What’s Happening Now?

All NFIP policies have transitioned to Risk Rating 2.0 as of May 1, and there have been no reports of delays or disruptions to home sales. In fact, Risk Rating 2.0 can help real estate pros build trust with clients because it helps buyers understand the true actuarial rate over time before they purchase. The rollout of Risk Rating 2.0 has been surprisingly smooth, considering it’s the first major update to NFIP pricing in 50 years.

Why Were These Changes Needed?

After the passage of the Biggert-Waters Act in 2012, REALTORS® uncovered many problems with the previous flood insurance rating methodology, which had not been updated in a half-century. Risk Rating 2.0 was established as a result and provided much needed updates based on actuarial risk, science and common sense.

Here’s one example: Under the old methodology, an NAR member was quoted an annual rate of $87,000 for flood insurance on a $300,000 home. NAR asked FEMA and independent actuaries how the rate could be so high for the property, a modest home that never flooded, and no one could explain it. Under Risk Rating 2.0, FEMA now uses science to cap the maximum possible NFIP rate at $12,125 per year, which only a few high-value, high-risk property owners would pay. For that same $300,000 home, flood insurance now costs only $1,247 under the new rating system.

Because pricing in the old methodology was based on national flood zones, older and low-value properties subsidized new, high-value properties. NAR’s Insurance Committee collaborated with FEMA and funded an independent actuarial study to help propose a solution. As a result, Risk Rating 2.0 ensures that each property owner pays for only their own individual risk and no one else’s.

Risk Rating 2.0 also provides consumers with full disclosure on flood insurance rates. After the Biggert-Waters Act, I helped clients whose rates jumped over $10,000—and they were required to pay it in one lump sum after buying a home. Believe me, you don’t ever want to have to take calls like this from former clients. I didn’t sleep until Congress rolled back and put the rates on a glidepath with the Flood Affordability Act of 2014, which, unfortunately, was only a temporary measure. Risk Rating 2.0 provides a permanent solution, giving new NFIP policyholders the science-based, actuarially sound, full-risk flood insurance rates upfront before they purchase.

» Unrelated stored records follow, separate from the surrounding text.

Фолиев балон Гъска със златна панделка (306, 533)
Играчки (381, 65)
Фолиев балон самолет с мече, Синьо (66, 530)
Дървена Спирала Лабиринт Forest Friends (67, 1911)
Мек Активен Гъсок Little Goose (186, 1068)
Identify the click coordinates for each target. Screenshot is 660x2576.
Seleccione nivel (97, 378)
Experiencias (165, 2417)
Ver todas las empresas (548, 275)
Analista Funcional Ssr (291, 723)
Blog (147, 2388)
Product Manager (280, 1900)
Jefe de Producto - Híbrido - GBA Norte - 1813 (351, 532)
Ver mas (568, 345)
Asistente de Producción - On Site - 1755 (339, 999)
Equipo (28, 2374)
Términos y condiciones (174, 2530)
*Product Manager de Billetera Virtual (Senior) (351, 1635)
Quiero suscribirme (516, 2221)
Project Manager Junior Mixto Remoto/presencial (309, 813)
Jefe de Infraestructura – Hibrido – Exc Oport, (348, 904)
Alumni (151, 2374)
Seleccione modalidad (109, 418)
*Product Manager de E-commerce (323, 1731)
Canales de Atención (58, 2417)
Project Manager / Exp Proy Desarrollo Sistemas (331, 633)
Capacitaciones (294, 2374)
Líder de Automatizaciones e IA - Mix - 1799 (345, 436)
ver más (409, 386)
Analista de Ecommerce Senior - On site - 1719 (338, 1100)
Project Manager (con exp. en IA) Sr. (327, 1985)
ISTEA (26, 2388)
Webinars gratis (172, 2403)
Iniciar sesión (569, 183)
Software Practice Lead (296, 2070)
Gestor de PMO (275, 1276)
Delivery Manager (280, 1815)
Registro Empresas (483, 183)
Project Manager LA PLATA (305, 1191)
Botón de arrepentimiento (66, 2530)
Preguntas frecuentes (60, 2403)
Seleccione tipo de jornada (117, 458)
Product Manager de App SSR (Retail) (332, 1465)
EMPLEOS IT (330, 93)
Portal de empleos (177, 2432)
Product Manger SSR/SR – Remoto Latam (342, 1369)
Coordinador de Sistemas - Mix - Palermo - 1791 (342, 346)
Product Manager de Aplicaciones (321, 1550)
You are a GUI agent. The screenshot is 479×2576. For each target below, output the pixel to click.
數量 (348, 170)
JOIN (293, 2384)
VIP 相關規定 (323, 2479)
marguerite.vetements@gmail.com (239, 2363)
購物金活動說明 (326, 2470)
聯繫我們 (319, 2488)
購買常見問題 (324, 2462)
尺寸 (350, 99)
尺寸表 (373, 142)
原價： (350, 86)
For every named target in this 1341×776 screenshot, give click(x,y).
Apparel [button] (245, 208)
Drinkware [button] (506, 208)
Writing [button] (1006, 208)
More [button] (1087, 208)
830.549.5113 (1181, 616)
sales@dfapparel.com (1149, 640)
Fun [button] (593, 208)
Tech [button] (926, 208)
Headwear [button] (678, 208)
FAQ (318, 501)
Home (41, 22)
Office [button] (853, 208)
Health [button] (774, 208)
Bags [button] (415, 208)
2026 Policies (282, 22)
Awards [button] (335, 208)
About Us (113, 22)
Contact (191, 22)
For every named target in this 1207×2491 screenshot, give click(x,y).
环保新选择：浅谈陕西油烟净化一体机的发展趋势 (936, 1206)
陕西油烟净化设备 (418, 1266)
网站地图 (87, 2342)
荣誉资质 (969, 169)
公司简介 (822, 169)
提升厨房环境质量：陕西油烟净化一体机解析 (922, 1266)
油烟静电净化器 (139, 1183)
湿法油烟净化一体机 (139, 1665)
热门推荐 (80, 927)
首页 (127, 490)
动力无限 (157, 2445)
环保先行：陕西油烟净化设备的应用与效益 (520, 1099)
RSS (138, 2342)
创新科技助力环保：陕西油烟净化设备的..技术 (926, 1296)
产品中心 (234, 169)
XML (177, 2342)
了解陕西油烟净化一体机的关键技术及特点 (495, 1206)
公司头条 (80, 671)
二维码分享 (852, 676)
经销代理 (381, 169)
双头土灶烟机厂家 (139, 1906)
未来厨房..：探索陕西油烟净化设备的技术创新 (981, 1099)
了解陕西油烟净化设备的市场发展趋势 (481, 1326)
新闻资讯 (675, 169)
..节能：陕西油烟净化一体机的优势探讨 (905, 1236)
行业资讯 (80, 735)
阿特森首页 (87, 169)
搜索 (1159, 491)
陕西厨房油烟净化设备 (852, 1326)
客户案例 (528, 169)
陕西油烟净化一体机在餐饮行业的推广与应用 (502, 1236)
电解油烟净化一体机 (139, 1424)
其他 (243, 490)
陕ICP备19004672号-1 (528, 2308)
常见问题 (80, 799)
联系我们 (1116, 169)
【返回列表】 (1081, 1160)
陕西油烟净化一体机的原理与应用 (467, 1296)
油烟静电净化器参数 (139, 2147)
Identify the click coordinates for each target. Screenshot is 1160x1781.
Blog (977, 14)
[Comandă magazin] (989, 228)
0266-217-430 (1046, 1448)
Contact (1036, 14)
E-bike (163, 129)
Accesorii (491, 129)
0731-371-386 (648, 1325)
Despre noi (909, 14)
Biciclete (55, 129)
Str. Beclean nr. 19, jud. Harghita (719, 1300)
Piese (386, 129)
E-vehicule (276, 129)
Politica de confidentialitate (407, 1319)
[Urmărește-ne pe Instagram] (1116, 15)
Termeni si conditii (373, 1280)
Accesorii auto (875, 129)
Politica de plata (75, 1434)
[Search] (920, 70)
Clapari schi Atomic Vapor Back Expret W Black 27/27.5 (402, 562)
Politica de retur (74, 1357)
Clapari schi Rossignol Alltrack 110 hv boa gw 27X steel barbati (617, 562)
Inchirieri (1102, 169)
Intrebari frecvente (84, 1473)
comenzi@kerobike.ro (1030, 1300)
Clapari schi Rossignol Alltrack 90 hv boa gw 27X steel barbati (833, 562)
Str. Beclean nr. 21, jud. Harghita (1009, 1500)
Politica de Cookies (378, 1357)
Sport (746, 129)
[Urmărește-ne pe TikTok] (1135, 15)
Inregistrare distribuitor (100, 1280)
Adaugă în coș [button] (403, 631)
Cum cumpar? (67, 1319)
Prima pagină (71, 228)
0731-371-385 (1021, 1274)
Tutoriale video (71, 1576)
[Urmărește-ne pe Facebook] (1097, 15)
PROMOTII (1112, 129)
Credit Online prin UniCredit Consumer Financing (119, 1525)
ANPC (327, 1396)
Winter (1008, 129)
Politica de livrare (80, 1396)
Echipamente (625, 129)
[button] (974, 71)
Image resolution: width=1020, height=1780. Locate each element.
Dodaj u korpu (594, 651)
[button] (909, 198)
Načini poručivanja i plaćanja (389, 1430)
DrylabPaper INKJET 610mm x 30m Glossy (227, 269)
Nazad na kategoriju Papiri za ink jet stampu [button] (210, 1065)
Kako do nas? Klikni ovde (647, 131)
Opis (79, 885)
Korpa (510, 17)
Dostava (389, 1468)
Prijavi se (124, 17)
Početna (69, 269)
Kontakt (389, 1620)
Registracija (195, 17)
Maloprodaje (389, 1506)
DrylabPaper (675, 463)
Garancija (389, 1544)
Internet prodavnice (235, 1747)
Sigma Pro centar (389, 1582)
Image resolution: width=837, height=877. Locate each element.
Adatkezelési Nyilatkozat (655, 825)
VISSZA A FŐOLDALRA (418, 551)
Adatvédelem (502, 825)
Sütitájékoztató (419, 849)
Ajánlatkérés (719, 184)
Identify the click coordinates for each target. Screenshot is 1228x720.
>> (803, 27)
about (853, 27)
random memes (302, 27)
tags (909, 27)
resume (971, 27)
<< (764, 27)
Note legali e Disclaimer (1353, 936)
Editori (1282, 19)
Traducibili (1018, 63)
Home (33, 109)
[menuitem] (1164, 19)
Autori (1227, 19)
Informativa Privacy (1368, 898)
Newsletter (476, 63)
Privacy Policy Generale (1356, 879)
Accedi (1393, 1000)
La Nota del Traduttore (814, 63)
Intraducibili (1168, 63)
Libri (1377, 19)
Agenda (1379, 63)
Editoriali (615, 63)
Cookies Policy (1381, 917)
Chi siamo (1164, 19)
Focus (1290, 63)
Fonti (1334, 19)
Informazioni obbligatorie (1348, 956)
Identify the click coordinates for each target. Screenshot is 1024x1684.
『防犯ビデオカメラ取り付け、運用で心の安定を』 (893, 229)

Why Do Some Say NFIP Rates Have Doubled or Tripled?

Rates have not doubled or tripled anywhere in the United States. Some media reports are taking out of context a FEMA projection of what the average full risk rate might look like given today’s conditions.  However, those are not actual rates paid by two-thirds of policyholders, and by law, rates cannot increase more than 18% per year.  Also, flood risk is dynamic: Many factors can impact the current projection, including future changes in climate, inflation and the policyholder population. What FEMA data shows is: 1) most policyholders are not paying a full-risk rate and 2) it will take at least five to 10 years before they do if all things stay the same. Here is the actual 2023 NFIP rate data.

What’s Next?

Now that Risk Rating 2.0 is in place, NAR’s Insurance Committee is turning its attention to other priorities, including:

  • NFIP reauthorization. Congress has passed two dozen short-term extensions while continuing to debate meaningful, bipartisan reforms for accurate mapping, affordability through risk mitigation and private flood insurance options. REALTORS® are urging Congress to pass a long-term reform and reauthorization measure that brings stability to real estate markets.
  • Climate financial risk. Risk Rating 2.0 is only one example of a federal agency complying with an executive order to underwrite climate risk. Other federal agencies are currently evaluating their exposure to climate risk, which could have significant implications for federal mortgage loan programs, including Fannie Mae and Freddie Mac.
  • Hazard Insurance. Most insurance policies cover typical disasters except floods and earthquakes. Rising costs are the number one insurance-related issue in many states, including Florida and Louisiana, and NAR’s Insurance Committee is working to develop a handbook to educate consumers.